As much as I moan now about my current circumstances, I cant deny I had an idyllic childhood. And reading these posts it seems to be the exception rather than the rule. Funny thing is, as a kid you are in a hurry to grow up and do "adult" things like go to the pub or drive a car. When you become an adult, those things aren't such a big deal and you have responsibilities which can be a much bigger burden than you expected.


----------



## jujube (Jun 30, 2019)

I had a loving childhood. Couldn't have asked for better......well, maybe a bit more money.....  I had good parents and grandparents and a lot of love.


----------



## Trade (Jul 7, 2019)

"It was the best of times, it was the worst of times"


----------



## charry (Jul 7, 2019)

i had a good childhood , as i was the youngest of 5,.....A  spoilt brat as my elder brothers said, but mum and dad did us good.......7 of us, and we had a holiday every year, we were well clothed, dad had a car,.... food on the table , and mum kept the house spotless....!! so i was happy with my childhood .....


----------



## Capt Lightning (Jul 7, 2019)

toffee said:


> cant say a happy child hood. .but well looked after .

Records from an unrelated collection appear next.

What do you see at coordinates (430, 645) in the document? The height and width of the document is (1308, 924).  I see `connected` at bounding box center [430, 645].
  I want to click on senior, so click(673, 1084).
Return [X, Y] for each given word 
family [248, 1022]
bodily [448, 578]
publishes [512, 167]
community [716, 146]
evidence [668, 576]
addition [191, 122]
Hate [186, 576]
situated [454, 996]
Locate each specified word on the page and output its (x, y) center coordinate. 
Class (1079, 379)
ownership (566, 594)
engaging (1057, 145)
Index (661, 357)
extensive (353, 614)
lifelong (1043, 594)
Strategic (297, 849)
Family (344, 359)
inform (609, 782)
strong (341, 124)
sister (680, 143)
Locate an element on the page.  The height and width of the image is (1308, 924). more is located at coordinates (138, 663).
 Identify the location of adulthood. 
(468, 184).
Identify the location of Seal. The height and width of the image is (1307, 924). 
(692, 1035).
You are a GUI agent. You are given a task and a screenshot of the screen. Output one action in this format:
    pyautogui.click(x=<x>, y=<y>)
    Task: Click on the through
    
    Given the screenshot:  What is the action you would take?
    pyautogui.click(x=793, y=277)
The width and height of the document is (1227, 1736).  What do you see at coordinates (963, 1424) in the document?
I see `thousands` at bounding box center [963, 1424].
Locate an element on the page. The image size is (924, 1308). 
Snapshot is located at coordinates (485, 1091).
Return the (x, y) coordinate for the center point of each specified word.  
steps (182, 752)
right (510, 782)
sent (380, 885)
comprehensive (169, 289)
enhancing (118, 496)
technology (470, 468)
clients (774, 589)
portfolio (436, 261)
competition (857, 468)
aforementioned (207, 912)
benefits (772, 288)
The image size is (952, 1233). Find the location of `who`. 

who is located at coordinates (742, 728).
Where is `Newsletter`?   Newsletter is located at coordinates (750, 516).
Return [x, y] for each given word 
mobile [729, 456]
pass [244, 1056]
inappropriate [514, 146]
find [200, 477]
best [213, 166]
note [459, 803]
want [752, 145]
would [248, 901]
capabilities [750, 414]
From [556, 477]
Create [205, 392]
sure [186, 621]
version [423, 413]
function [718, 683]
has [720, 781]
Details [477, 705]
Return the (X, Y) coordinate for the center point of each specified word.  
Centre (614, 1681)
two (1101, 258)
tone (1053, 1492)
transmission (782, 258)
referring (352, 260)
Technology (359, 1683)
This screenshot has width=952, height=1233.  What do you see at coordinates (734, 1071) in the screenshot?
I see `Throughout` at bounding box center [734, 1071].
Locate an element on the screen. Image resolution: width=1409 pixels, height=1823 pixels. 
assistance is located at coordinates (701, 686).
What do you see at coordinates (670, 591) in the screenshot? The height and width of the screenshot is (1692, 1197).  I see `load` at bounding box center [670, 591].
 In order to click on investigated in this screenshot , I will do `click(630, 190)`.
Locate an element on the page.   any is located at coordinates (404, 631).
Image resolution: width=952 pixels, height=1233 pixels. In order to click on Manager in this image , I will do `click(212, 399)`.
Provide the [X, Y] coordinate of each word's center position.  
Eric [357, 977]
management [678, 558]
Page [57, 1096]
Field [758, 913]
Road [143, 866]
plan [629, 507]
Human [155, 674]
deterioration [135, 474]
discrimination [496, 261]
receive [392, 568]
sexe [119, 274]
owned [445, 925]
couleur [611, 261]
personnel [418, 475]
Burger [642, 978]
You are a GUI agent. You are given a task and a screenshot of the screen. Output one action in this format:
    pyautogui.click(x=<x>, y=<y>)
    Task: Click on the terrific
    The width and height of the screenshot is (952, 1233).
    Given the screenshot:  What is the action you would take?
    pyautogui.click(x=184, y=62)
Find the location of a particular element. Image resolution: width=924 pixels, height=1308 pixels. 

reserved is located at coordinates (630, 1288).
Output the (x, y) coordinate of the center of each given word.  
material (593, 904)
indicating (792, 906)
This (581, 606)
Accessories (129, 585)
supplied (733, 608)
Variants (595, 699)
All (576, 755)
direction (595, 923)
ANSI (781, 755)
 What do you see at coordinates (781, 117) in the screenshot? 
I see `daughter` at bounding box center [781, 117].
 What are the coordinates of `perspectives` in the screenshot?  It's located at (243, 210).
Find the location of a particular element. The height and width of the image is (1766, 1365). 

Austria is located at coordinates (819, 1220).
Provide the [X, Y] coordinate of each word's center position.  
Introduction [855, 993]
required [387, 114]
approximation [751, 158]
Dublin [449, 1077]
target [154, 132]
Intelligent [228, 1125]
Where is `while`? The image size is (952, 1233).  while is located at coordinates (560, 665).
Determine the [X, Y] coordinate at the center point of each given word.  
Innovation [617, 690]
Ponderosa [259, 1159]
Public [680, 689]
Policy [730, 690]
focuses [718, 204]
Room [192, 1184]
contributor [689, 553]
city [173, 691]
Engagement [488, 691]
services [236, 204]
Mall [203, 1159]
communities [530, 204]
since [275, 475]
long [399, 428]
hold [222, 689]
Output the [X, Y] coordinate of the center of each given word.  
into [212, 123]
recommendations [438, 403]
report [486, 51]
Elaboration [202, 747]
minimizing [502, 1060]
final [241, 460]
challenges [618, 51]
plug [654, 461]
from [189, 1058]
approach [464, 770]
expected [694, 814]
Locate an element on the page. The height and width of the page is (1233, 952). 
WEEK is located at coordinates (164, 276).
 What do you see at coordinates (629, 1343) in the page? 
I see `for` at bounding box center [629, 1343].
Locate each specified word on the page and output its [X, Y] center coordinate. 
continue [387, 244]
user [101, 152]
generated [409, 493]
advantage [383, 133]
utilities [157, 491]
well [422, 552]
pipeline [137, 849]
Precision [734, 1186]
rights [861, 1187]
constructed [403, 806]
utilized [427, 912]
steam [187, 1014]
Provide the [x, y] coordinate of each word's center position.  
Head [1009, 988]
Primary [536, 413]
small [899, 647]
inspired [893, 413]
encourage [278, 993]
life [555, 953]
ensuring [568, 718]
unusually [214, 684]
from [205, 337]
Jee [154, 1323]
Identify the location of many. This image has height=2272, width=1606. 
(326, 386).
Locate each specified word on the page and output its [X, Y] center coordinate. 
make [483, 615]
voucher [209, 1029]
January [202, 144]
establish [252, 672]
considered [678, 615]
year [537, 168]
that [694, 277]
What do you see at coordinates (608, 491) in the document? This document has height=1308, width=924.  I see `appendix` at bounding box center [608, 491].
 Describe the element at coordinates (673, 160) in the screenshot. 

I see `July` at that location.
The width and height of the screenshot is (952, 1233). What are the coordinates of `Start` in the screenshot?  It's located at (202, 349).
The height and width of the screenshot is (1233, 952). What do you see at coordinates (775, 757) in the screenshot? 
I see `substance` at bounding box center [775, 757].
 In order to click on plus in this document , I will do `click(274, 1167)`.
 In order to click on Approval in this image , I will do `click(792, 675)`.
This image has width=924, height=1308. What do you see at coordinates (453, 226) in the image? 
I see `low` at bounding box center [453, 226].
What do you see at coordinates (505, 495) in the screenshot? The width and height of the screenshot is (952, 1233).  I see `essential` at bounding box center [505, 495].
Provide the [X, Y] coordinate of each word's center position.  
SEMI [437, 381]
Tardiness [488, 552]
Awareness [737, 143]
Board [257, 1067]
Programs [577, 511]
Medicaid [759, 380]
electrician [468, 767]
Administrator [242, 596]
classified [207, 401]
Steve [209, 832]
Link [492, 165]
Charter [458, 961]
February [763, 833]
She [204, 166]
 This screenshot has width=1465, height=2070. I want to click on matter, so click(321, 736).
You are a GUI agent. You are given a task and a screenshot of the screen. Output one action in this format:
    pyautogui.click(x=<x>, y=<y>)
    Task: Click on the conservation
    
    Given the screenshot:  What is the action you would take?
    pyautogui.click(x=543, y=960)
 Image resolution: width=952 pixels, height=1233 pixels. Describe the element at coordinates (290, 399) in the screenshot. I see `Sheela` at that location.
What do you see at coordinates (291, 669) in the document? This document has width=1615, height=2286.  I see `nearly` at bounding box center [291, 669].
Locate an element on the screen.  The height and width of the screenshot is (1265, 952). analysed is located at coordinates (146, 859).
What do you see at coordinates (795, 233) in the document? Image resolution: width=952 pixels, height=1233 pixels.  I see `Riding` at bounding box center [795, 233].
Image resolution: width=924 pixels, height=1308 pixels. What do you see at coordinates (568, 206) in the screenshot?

Well said.   I had a mixed childhood..  some was good, but spoiled by the bad.   My biggest gripe is that my parents could not (or would not) explain things or construct a reasoned argument.  Their word was law and that was that.  Not the right approach for a very inquisitive and rebellious child like me.


----------



## Olivia (Jul 7, 2019)

I don't know. Would moving around the planet every two years since birth until age 18, leaving behind friends and homes, be considered idyllic?  Since I didn't have it the other way of growing up in one place, I don't know, military brat that I was. Educational for sure, anyway. On the other hand, there are a lot of unhappy people that grew up in one place.


----------



## moviequeen1 (Jul 7, 2019)

My childhood was ok until age 10,I was sent to a co-ed boarding school in Deerfield,Mass,stayed 2 yrs.
Then I went to a girls boarding school in Toronto for 2yrs,then went to live with my aunt&uncle outside of Baltimore,MD for 2 yrs.I was gone for 6yrs while my older sister and younger brother got to stay home,I was jealous.Schoolwork was always difficult for me,being put back twice didn't help my self esteem
It took me yrs to forgive my parents,to have relationships with my siblings
I survived,made a life for myself


----------



## Repondering (Jul 9, 2019)

Home life wasn't too good:  Mom was basically bi-polar mood disordered and I was her caregiver in depression and her handler in the manic phases.  Dad tolerated me so long as I demonstrated enough subservience to him.
School and neighborhood was a different story.  The British colony of Hong Kong in the 1960's was a super place to be a boy.


----------



## grannyjo (Jul 10, 2019)

Didn't have the best childhood.  I really didn't have much of one.

My mother left my father before I was born.  Couldn't really blame her - she had one child after the other until there were 17 of us.

I really wasn't aware of who my mother was until I was about 5 - my older sisters cared for me,  and I would call them all Mummy.

By the time I was 10,  I was waking my brothers in the morning after my mother left for work,  and cooking the evening meals before my mother came home from work.

Weekends were taken up with shopping for groceries and cleaning the house.

We lived in a very small house.  Females slept in one bedroom,  the males in the only other bedroom.

The toilet was a pan out the back that was emptied once a week.

We were allowed to bathe once a week,  because the copper had to be boiled to provide hot water.

Left school at 14 years and 10 months old and was sent to work.  That was despite being sent to a very selective high school,  where if I had been able to continue I would have been able to get a good paying job.  Had to hand over my pay packet to my mother.

Oh well,  I've turned out mostly OK.  Not always the happiest of people,  but I'm doing alright.


----------